_DIRECTIONS_. Write out all of the records below precisely as given, omitting the images.

MATERIAL SUPPLIED: Begin

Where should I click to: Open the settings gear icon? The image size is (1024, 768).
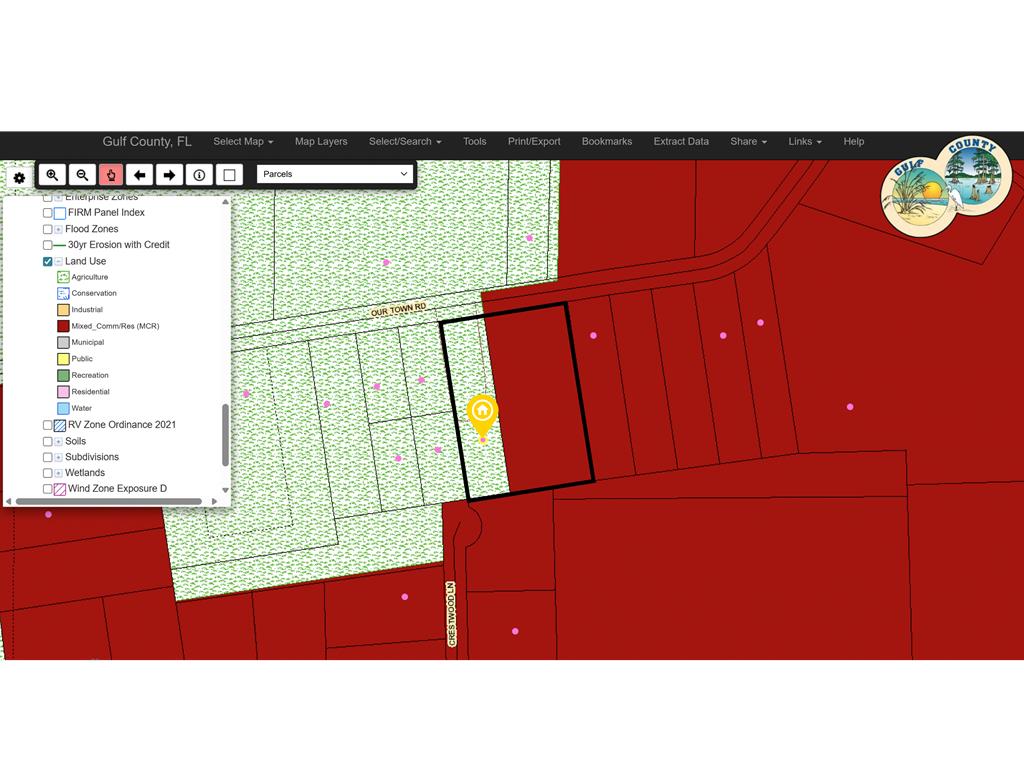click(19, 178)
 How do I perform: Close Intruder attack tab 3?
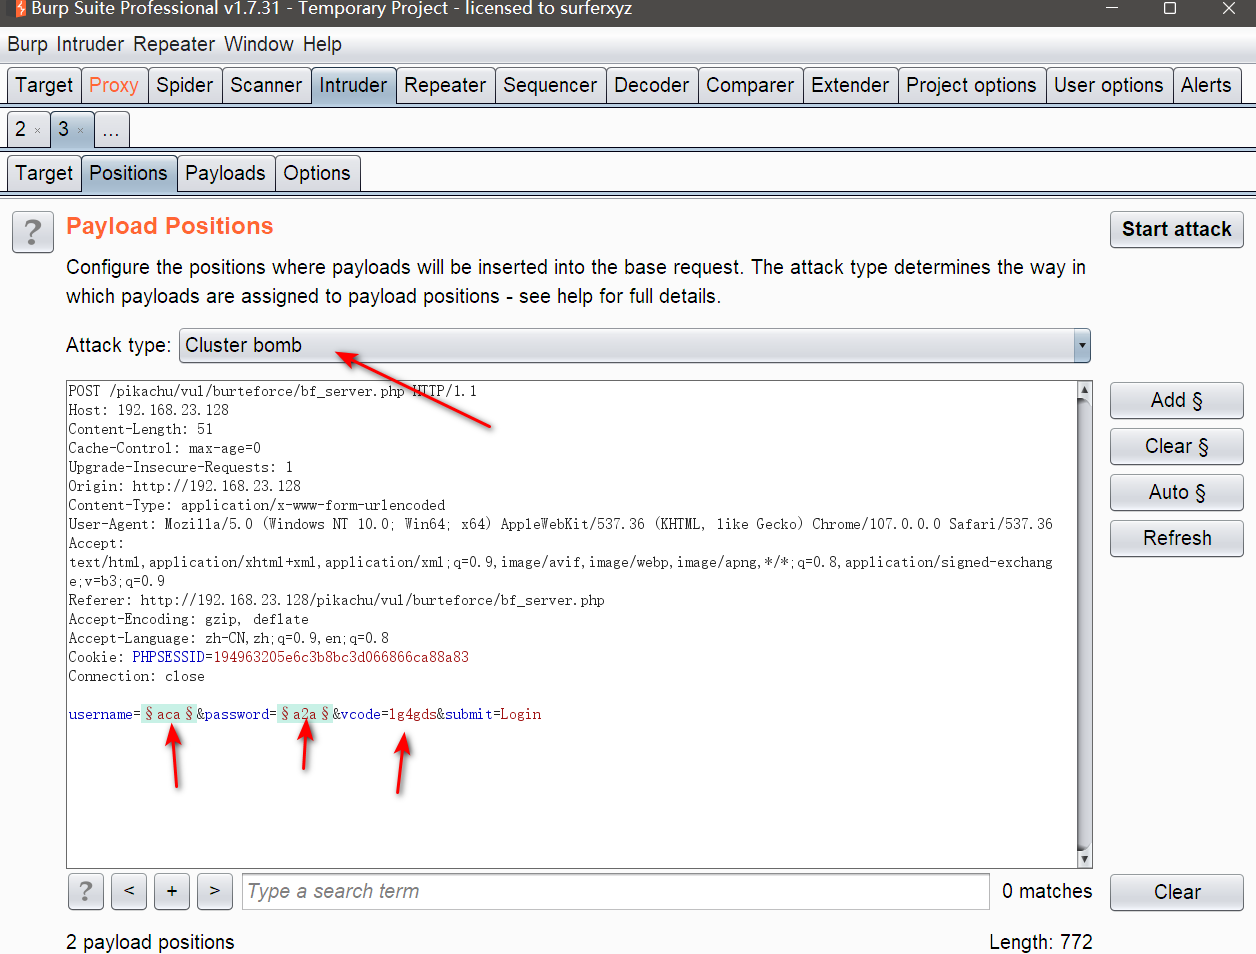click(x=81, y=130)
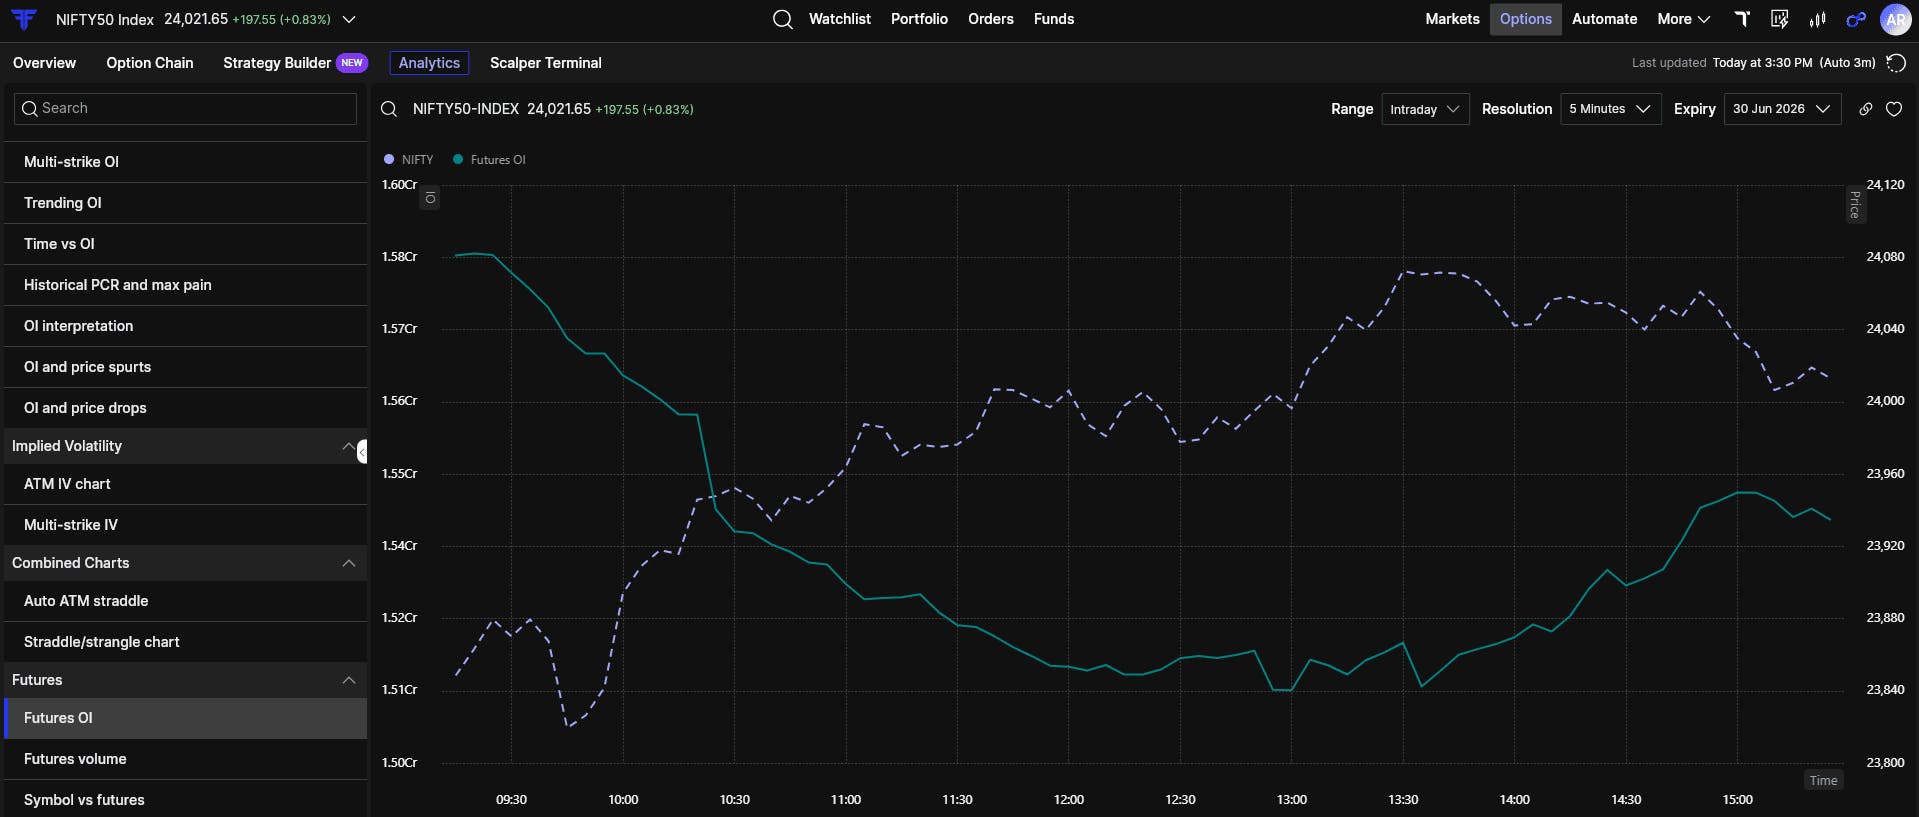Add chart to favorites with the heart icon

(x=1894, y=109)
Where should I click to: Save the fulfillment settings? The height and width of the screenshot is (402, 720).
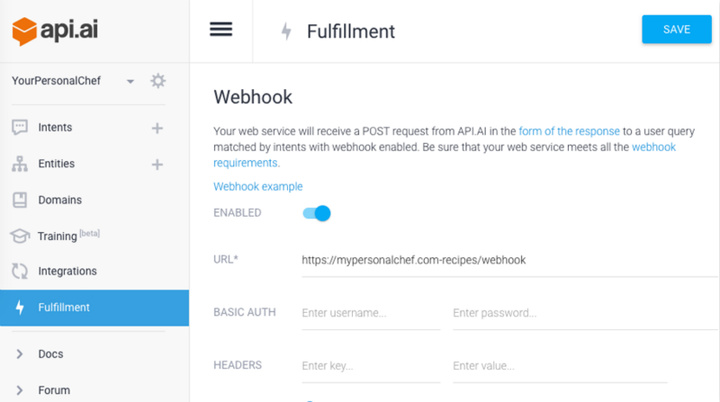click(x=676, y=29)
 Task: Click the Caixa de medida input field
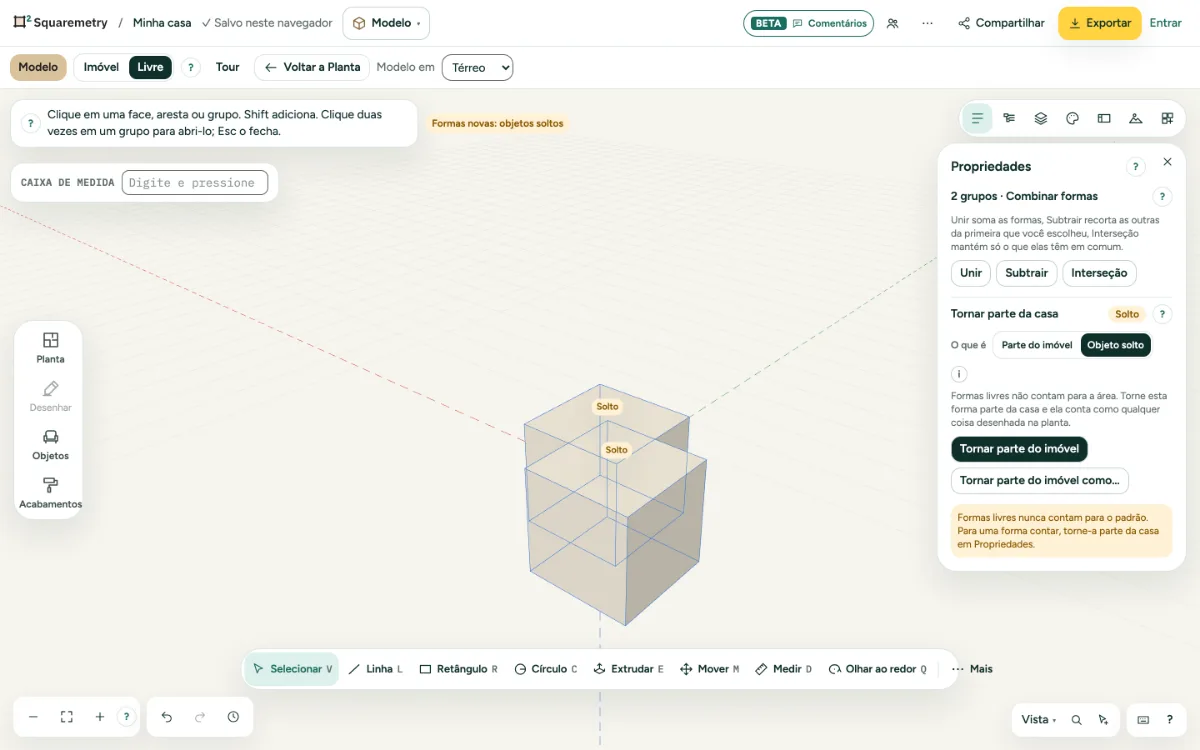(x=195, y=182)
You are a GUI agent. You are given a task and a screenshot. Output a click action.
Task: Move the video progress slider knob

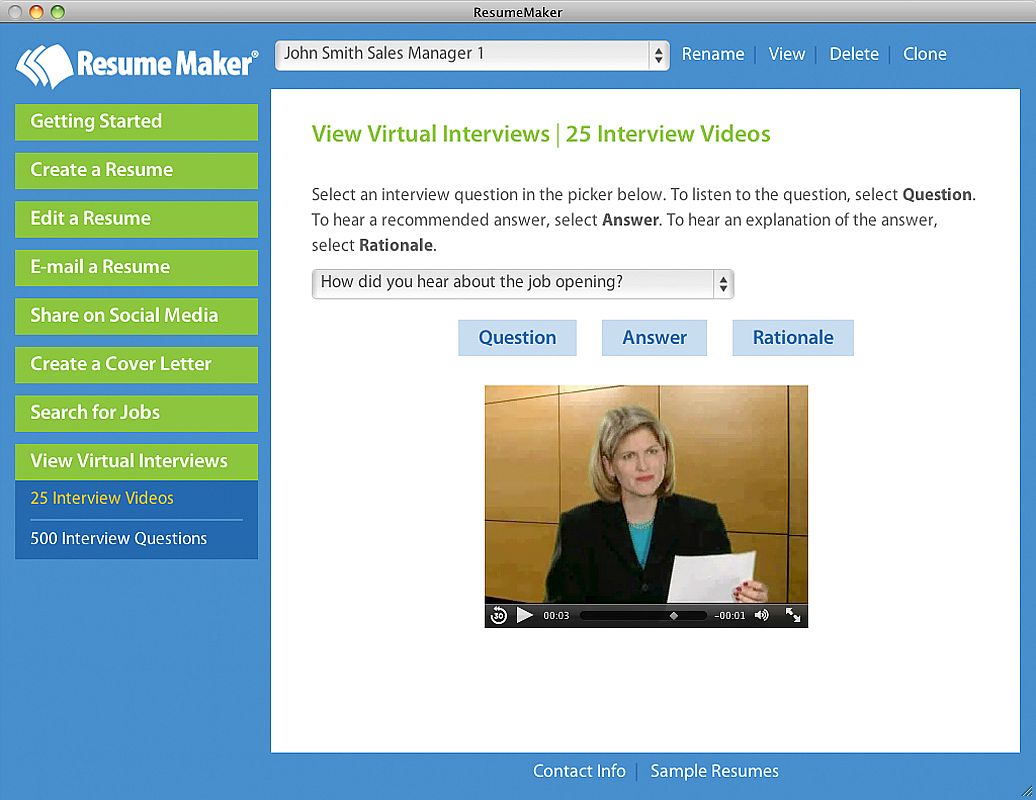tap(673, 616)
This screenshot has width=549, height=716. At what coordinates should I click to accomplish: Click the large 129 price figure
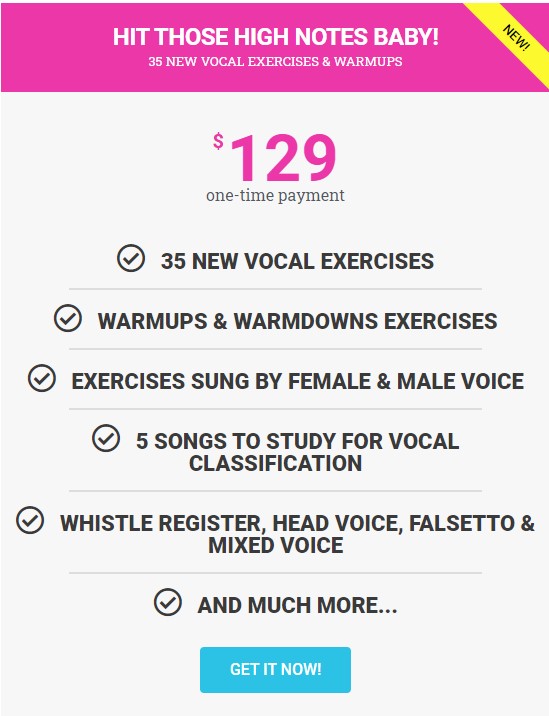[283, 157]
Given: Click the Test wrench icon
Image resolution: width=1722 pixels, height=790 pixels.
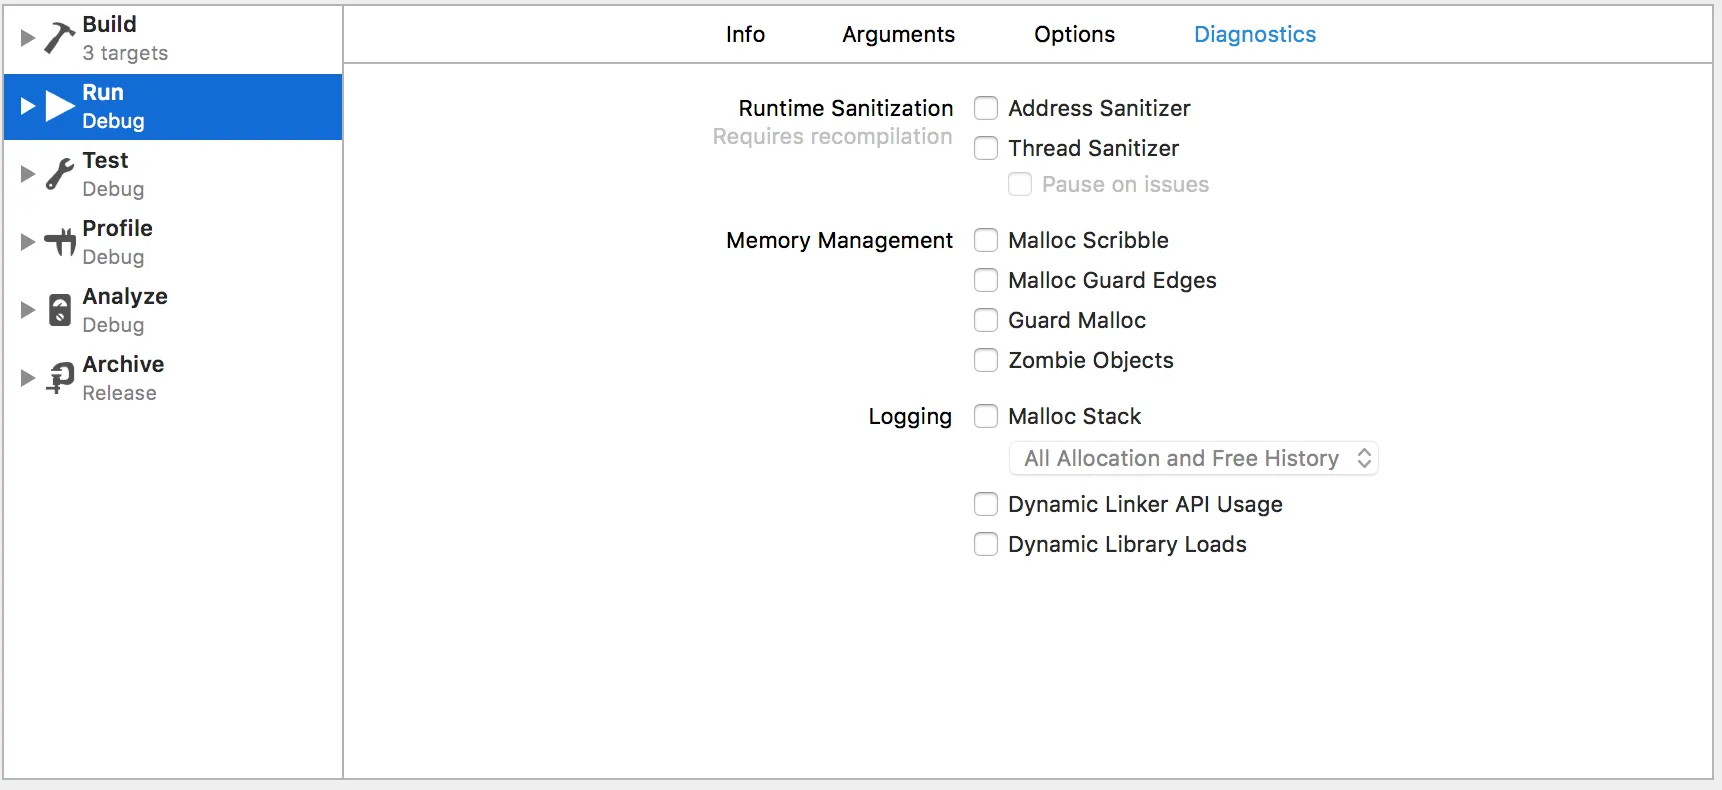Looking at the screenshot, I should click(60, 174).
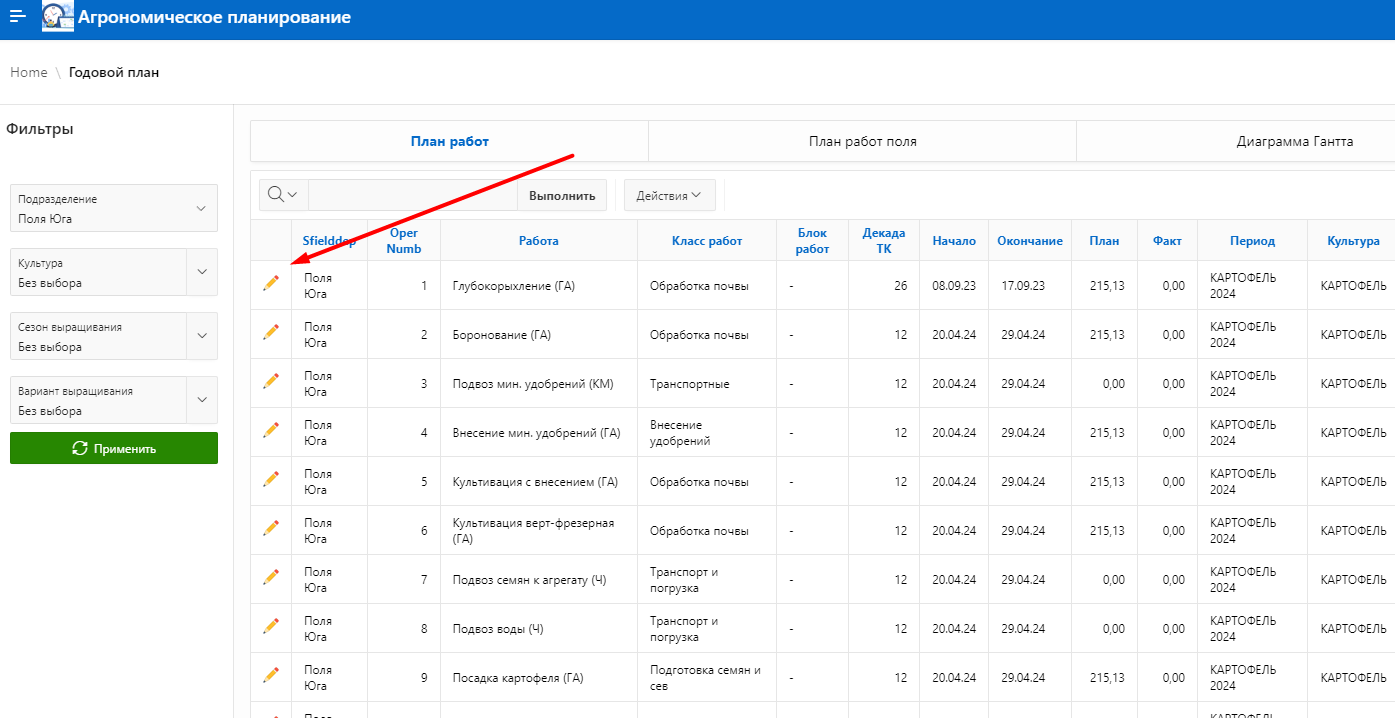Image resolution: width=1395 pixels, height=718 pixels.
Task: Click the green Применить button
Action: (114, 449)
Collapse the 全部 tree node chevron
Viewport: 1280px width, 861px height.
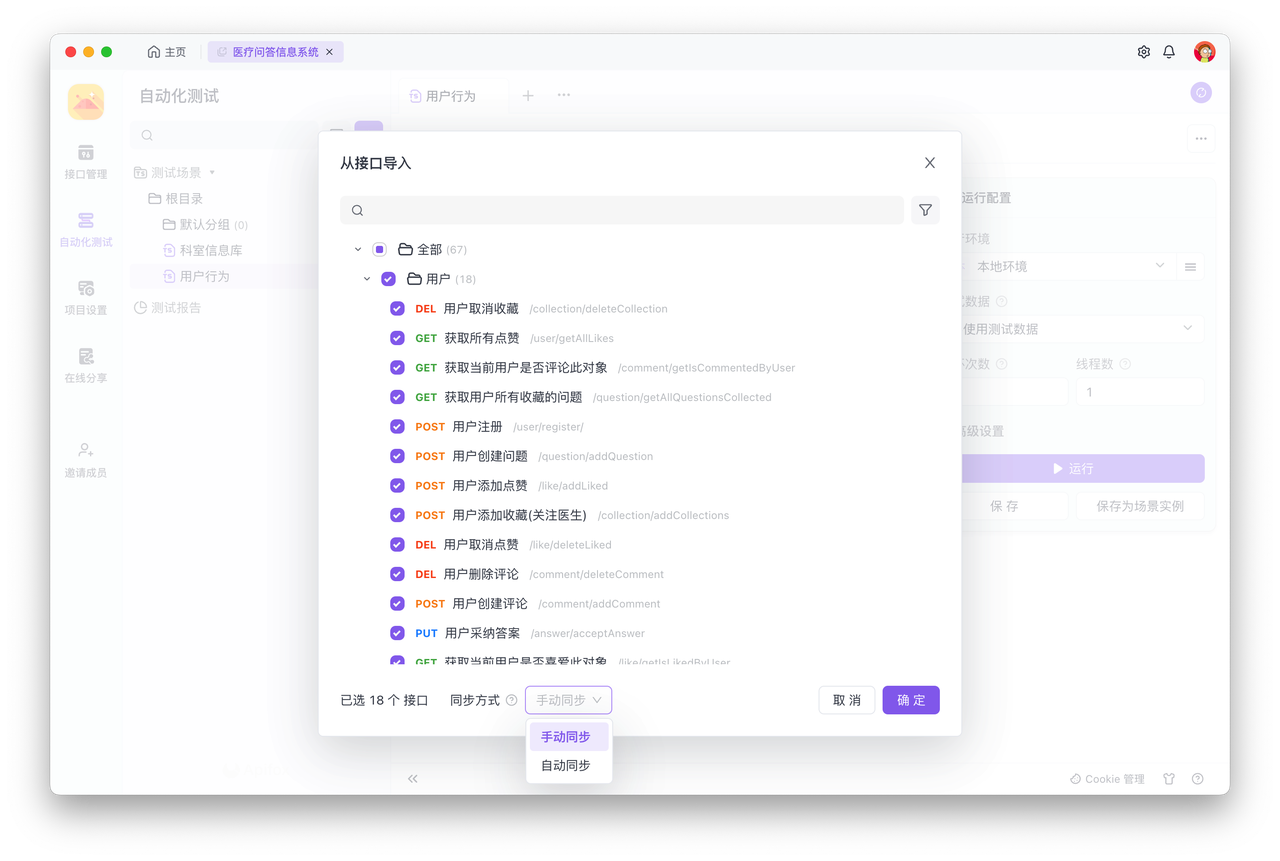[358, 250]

MATERIAL SUPPLIED: End

_ANSWER SPACE_.
Where should I click to: Open the settings gear icon? The image size is (1024, 768).
click(19, 178)
 How do I perform: Close Intruder attack tab 3?
click(x=81, y=130)
Add chart to favorites with the heart icon

(x=1894, y=109)
Where should I click to: Save the fulfillment settings? The height and width of the screenshot is (402, 720).
click(x=676, y=29)
 Task: Click the Caixa de medida input field
(x=195, y=182)
You are a GUI agent. You are given a task and a screenshot. Output a click action.
Task: Move the video progress slider knob

tap(673, 616)
This screenshot has width=549, height=716. At what coordinates should I click to accomplish: Click the large 129 price figure
[283, 157]
Given: Click the Test wrench icon
Image resolution: width=1722 pixels, height=790 pixels.
Looking at the screenshot, I should click(60, 174).
Image resolution: width=1395 pixels, height=718 pixels.
Task: Click the green Применить button
Action: (114, 449)
Collapse the 全部 tree node chevron
Viewport: 1280px width, 861px height.
[358, 250]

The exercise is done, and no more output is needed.